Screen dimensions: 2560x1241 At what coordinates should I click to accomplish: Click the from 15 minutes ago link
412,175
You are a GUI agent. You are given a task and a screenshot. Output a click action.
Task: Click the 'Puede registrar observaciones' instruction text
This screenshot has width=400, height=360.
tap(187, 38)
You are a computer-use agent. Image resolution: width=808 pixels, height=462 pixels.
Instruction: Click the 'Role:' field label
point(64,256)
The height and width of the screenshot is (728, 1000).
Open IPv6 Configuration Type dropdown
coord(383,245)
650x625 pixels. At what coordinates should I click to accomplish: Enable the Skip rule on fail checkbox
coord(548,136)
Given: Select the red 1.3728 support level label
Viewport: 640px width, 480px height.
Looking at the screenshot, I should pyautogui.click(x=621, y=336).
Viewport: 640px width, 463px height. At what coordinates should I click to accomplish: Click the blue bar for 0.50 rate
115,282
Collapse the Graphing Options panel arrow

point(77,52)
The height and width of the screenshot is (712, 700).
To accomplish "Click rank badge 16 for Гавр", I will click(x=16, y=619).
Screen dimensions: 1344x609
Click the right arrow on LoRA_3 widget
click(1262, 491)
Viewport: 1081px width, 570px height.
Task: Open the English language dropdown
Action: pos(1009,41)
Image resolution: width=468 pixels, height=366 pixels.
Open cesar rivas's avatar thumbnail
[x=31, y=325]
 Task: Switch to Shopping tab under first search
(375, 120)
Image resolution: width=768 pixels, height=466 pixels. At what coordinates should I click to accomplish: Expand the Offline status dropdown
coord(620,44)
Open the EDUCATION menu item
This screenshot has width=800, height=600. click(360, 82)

- **EXERCISE**
Extract all the lines above, copying each one exactly as it appears.

- **EXERCISE SOLUTION**
Screen dimensions: 2560x1241 At what coordinates should I click to accomplish: Click the from 15 minutes ago link
412,175
You are a GUI agent. You are given a task and a screenshot. Output a click action.
Task: Click the 'Puede registrar observaciones' instruction text
This screenshot has width=400, height=360.
tap(187, 38)
You are a computer-use agent. Image resolution: width=808 pixels, height=462 pixels.
Instruction: Click the 'Role:' field label
point(64,256)
The height and width of the screenshot is (728, 1000).
Open IPv6 Configuration Type dropdown
coord(383,245)
650x625 pixels. At what coordinates should I click to accomplish: Enable the Skip rule on fail checkbox
coord(548,136)
Given: Select the red 1.3728 support level label
Viewport: 640px width, 480px height.
Looking at the screenshot, I should pyautogui.click(x=621, y=336).
Viewport: 640px width, 463px height. At what coordinates should I click to accomplish: Click the blue bar for 0.50 rate
115,282
Collapse the Graphing Options panel arrow

point(77,52)
The height and width of the screenshot is (712, 700).
To accomplish "Click rank badge 16 for Гавр", I will click(x=16, y=619).
Screen dimensions: 1344x609
Click the right arrow on LoRA_3 widget
click(1262, 491)
Viewport: 1081px width, 570px height.
Task: Open the English language dropdown
Action: pos(1009,41)
Image resolution: width=468 pixels, height=366 pixels.
Open cesar rivas's avatar thumbnail
[x=31, y=325]
 Task: Switch to Shopping tab under first search
(375, 120)
Image resolution: width=768 pixels, height=466 pixels. At what coordinates should I click to accomplish: Expand the Offline status dropdown
coord(620,44)
Open the EDUCATION menu item
This screenshot has width=800, height=600. click(360, 82)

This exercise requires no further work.